* _Instruction_: Copy out in full each line of the listing below that contains the string "Click". Count a line as a match only when its capitalization agrees.

-- Start Records for this exercise --

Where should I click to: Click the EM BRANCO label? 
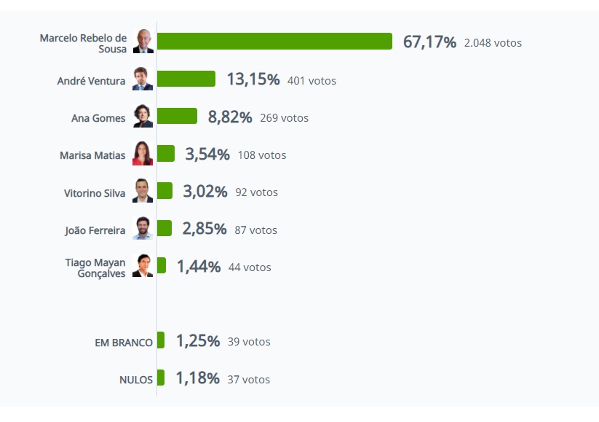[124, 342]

-- End Records for this exercise --
-- Start Records for this exercise --

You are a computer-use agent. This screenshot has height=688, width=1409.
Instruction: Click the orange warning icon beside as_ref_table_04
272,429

-- End Records for this exercise --

* _Response to the exercise_:
Where should I click to: Click the EM BRANCO label? 
Instruction: Click the orange warning icon beside as_ref_table_04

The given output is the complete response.